In March, Smith denied admission to Calliope Wong because the gender marker on her FAFSA (Free Application for Federal Financial Aid) form did not match her stated gender identity of female.  Despite Smith's reputation for being LGBTQ-friendly, this policy turns a blind eye to the many complications and challenges trans people – especially youth – can face when attempting to correct gender markers on various personal identification documents.

In response to Calliope's rejection, the student group Smith Q&A launched a social media campaign garnering support from Smith students, alumni, and supporters demanding a change in the admission policy and declaring that trans women belong at Smith College.

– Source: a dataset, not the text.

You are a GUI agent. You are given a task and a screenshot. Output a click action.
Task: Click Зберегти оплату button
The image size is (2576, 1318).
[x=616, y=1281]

Later the group launched a Change.org petition urging Smith to change its admissions policy. Thousands have already added their voices of support for women like Calliope.

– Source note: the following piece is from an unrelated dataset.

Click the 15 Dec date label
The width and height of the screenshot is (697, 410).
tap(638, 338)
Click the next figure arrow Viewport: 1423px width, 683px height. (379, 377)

"Through the pressure from this petition and the campaign in general, I hope that Smith College becomes a more responsible and transparent institution," said Calliope Wong. "What that means to me is that Smith College will no longer use arbitrary and legally dubious bars against transwomen in the application and admissions process." Smith Q&A's Change.org petition urging Smith to stop discriminating based on transgender status has already gathered more than 3,000 signatures.

Blogger and Yale student Sarah Giovanniello has been writing about Calliope's story. She noted that "the support the petition has received in just a few days is overwhelming. I hope that the widespread attention Calliope's case has gotten communicates to the Smith administration how important trans women's rights are and should be to the college's mission. Ideally, the college would commit providing trans women with the same level of support as any other applicants."

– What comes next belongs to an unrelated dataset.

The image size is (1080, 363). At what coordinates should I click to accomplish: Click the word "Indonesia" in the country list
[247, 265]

"Thousands of Smith's supporters are telling the school that it needs to end its policy of refusing to consider the applications of women whom they decide aren't 'woman enough' based on inconsistent documents," said GLAAD spokesperson Wilson Cruz. "Smith is setting a poor example to all of its students by not even accepting the applications of women like Calliope."

"To me, the inclusion of trans women at women's colleges is a feminist issue. Trans women experience misogyny on multiple levels, making it all the more important that they have access to affirmative women's spaces like Smith," said Smith Q&A member and student Elli Palmer.

Smith Q&A organizer Ollie Schwartz agreed, saying, "While Smith admissions policies remain muddled, one thing is becoming clear: our communities will not stand idly by while trans women are treated differently."

GLAAD applauds institutions like the Girl Scouts of America, which admit all young women into its troops regardless of their trans status. GLAAD and Smith Q&A urge Smith administrators to listen to the voices of the school's many students, graduates and supporters who are demanding an end to its current discriminatory policy. 

GLAAD will continue working with Calliope and Smith Q&A to raise awareness about the need for Smith to change its policy and become a safe and welcoming space for all women.